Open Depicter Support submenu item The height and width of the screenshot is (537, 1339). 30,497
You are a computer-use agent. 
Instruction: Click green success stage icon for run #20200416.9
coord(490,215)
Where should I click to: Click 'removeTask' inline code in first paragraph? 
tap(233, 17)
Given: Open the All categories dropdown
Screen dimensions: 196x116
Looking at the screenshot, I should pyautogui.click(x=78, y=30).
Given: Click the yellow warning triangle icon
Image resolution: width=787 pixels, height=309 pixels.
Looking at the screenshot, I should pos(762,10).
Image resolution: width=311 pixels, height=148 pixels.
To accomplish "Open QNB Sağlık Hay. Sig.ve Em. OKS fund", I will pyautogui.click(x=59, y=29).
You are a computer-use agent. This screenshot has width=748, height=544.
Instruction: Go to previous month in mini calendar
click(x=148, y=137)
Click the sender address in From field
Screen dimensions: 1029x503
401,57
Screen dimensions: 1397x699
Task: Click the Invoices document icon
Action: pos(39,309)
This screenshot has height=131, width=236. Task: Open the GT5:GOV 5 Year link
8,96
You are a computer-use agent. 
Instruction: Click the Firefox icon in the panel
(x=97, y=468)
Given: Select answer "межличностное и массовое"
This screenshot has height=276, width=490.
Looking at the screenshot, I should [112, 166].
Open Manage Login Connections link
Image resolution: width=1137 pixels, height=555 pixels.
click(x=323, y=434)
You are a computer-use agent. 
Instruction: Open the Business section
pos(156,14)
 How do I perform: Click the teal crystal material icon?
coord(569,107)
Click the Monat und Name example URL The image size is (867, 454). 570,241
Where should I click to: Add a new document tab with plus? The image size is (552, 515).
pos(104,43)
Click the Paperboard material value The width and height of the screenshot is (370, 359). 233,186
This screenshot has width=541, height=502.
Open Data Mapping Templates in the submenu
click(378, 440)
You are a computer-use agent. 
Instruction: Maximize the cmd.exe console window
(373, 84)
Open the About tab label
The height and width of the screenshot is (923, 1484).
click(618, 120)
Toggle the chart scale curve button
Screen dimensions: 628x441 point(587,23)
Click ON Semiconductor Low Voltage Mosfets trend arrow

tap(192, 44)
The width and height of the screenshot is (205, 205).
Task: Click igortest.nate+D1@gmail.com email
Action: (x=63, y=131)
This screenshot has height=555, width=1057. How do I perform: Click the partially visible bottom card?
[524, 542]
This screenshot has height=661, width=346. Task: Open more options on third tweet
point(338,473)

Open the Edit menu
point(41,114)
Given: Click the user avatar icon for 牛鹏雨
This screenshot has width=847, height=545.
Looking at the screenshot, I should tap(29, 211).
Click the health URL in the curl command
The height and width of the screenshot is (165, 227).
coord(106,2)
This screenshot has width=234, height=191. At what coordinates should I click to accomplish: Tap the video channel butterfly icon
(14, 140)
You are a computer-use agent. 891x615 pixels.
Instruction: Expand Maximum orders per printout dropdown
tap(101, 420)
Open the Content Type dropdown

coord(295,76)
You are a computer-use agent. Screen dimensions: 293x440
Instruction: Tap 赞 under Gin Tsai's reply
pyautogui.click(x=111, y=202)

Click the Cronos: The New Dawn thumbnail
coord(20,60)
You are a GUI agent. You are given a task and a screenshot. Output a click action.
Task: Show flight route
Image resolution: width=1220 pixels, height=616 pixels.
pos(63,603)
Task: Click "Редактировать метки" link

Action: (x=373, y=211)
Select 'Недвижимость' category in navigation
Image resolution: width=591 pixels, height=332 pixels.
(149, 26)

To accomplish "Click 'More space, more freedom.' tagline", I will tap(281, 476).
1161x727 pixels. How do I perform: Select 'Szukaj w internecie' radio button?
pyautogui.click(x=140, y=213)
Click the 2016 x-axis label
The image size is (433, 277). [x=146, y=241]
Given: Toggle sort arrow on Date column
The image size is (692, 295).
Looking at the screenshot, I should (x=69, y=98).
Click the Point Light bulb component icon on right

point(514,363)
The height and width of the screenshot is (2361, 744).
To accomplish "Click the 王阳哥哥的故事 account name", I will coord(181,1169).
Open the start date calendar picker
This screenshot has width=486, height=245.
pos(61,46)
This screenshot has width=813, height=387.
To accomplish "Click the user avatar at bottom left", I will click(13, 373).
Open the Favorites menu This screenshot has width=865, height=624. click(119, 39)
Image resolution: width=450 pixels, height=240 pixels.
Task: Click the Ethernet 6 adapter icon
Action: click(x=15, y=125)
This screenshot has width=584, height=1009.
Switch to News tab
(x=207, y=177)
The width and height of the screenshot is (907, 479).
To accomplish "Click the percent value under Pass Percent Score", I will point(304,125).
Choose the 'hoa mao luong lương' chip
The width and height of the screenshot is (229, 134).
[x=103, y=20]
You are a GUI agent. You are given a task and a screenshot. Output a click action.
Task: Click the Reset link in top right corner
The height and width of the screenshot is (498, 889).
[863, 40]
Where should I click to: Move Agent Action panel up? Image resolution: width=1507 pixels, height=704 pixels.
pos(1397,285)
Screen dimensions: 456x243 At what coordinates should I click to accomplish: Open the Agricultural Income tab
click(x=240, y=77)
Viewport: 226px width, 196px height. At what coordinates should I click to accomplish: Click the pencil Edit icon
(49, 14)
•••••
• What you should do:
Reproducing the whole listing above is not the task. Copy exactly only the lines from the one with "Click the 2016 x-axis label" to the one with "The height and width of the screenshot is (2361, 744).", both kept.

• Expected answer:
Click the 2016 x-axis label
The image size is (433, 277). [x=146, y=241]
Given: Toggle sort arrow on Date column
The image size is (692, 295).
Looking at the screenshot, I should (x=69, y=98).
Click the Point Light bulb component icon on right

point(514,363)
The height and width of the screenshot is (2361, 744).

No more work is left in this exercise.